If I hadn't been anticipating such a long and eventful day, filled with change and fear, I might have slept better the night before. And with the benefit of a good night's sleep, I might not have been so surprised that we would be stopping at a motel on our way to his pack.

His pack. My former pack now, based in central Colorado, while his resided in the north. It seemed obvious now that we couldn't make the drive in one night.

So, here we were, staying in a motel room. Just him and me. A room with a bed.

The thought crossed my mind—would he want to have sex? My mouth went dry as I entertained the idea. But I quickly dismissed it with a snort. Why would Johnny want anything to do with a plain, brown-haired, brown-eyed broken shifter like me when someone as attractive as him, no matter the crimes he may have committed, could have any girl he desired?

He hadn't brought any of his pack members to the moon-blessing ceremony, not even his beta. It stung because a moon-blessing ceremony was a celebration, and no one celebrated such an important event as a newly mated couple without their family by their side.

Was it shame? Was he embarrassed by the idea of being with me?

I told myself it didn't matter. What mattered was that I was away from Jesus, that he couldn't hurt me anymore. But like all wounds, it wasn't easy to simply shrug off.

To distract myself, I observed Johnny as he booked a room through the glass-fronted building. It was more of a box room, to be honest, and all I could see through the glass was a counter and a wiry young man standing behind it.
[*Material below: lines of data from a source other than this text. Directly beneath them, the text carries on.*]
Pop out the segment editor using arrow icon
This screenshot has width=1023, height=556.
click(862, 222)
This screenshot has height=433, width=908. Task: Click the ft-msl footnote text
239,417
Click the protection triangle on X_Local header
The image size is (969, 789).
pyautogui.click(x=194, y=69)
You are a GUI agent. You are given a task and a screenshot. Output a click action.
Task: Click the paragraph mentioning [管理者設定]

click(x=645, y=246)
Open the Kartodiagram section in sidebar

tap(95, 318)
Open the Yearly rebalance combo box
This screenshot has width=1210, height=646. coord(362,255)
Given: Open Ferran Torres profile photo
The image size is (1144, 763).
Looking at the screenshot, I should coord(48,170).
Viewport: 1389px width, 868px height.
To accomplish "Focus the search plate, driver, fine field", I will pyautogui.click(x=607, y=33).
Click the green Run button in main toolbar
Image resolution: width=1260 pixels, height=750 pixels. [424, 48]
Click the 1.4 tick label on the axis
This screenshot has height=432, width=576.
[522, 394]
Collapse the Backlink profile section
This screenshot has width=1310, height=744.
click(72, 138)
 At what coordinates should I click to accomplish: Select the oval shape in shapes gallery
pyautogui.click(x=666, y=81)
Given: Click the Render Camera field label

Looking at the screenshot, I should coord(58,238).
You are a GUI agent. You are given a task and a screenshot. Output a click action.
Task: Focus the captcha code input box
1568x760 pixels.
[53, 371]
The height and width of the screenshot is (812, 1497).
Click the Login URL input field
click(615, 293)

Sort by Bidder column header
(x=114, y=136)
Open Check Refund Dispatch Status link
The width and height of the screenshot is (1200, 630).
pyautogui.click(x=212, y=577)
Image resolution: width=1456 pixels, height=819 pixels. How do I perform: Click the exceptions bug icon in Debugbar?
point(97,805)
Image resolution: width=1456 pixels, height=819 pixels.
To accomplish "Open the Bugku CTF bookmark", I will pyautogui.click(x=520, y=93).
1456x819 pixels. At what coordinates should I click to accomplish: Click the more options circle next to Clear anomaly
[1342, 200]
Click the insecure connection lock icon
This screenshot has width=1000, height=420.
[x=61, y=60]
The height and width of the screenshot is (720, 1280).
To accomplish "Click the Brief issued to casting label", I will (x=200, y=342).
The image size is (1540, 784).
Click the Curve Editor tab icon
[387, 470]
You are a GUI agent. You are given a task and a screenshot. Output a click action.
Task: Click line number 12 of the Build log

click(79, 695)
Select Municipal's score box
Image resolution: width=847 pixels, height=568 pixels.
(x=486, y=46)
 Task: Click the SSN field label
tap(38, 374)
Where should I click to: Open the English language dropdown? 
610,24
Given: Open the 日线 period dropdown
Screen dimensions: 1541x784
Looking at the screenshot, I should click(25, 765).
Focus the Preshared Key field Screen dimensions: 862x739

With my heightened shifter sight, I watched the exchange as the young man had Johnny fill out paperwork before taking a credit card out of his back pocket. Surprisingly, the guy didn't seem fazed by the fact that Johnny was driving around shirtless at... I glanced at the car dashboard, nearly two in the morning. But I suppose working nights at a motel off the highway exposed you to all sorts of things, making nothing truly surprising anymore.

I would have expected Johnny to at least put on a shirt from the clothes he must have had in his trunk. But when I took a quick peek, there was nothing in the backseat of the spotless truck. He didn't strike me as the type of guy who enjoyed spending his downtime cleaning, despite the scruffy cowboy boots and dark blond hair that looked like he preferred running his fingers through it rather than using a brush.

Since this was my first real opportunity to examine him without him being close enough to notice, I took my time. However, it was the tattoo on his arm that captured my attention once I had my fill of admiring his tanned muscles—for the time being, at least.

The tattoo encircling his arm was an intricate design depicting a pack of wolves. Young and old pups alike roamed the inked wilderness. Some prowled, while others seemed ready to pounce on a sleeping wolf. One wolf appeared to be watching over the others. It was an incredible piece of art, and I found it impossible to tear my eyes away from it. Unbeknownst to me, I had become the center of attention.

When I finally realized this, I snapped my head up, and through the window, my gaze clashed with Johnny's piercing ice-blue eyes as he leaned against the counter, his expression neutral.

Panicking, I quickly averted my eyes and focused them back on my lap. My heart pounded in my chest, fearing the consequences of meeting an alpha's gaze. In the shifter world, holding an alpha's gaze was considered challenging their position. It was a provocation, and if Johnny thought that was what I was doing... well, he had every right to punish me for it.

So, with my heart threatening to burst out of my chest, I forced myself to calm down, waiting with a growing sense of terror as I heard him push the reception door open.